◆ **Task details**
From the entries that follow, list every line in which the string "screenshot" appears.

◆ **Data extracted from a collection**
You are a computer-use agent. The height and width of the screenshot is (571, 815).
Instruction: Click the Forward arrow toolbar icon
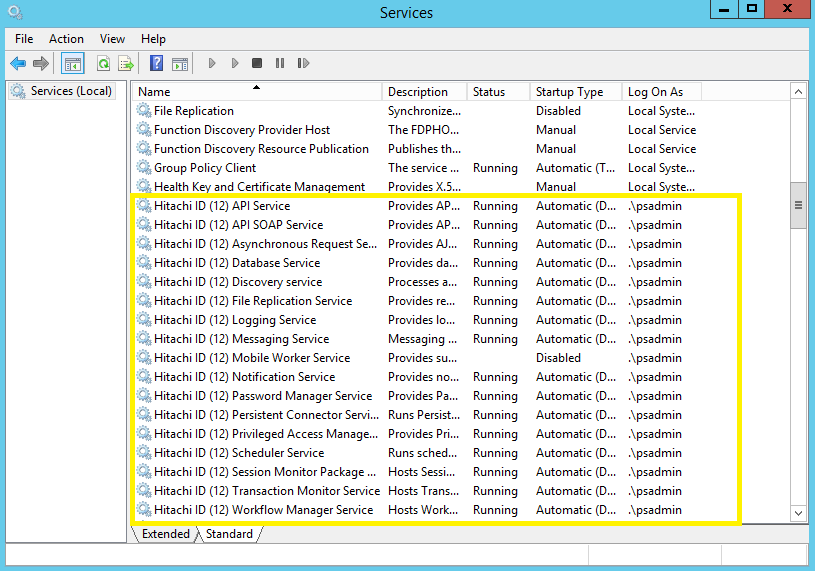pos(41,63)
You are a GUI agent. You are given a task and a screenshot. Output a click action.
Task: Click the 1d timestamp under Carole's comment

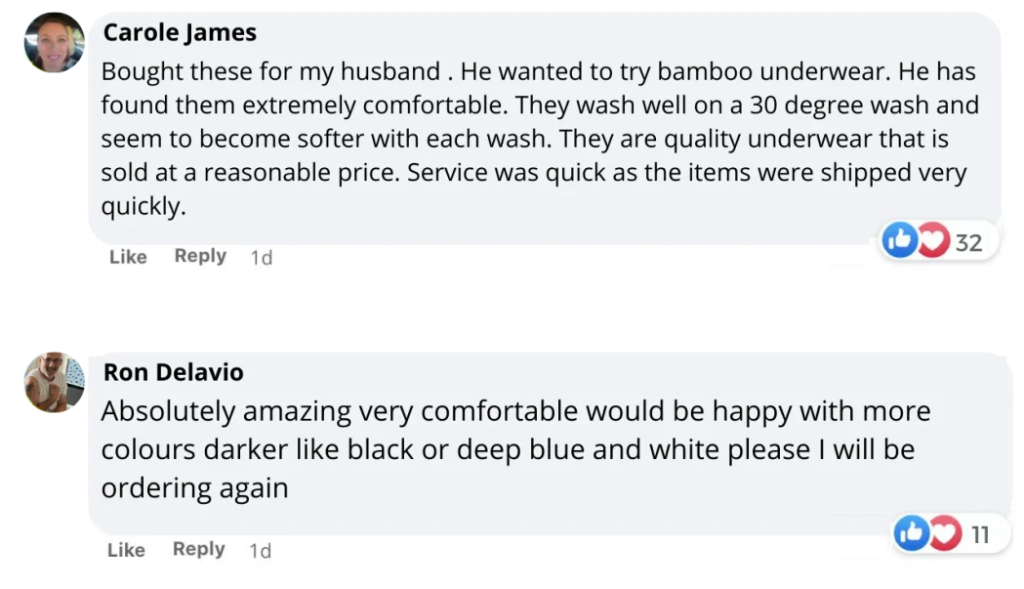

◆ **Response**
You are a computer-use agent. The height and width of the screenshot is (571, 815).
You are a GUI agent. You are given a task and a screenshot. Output a click action.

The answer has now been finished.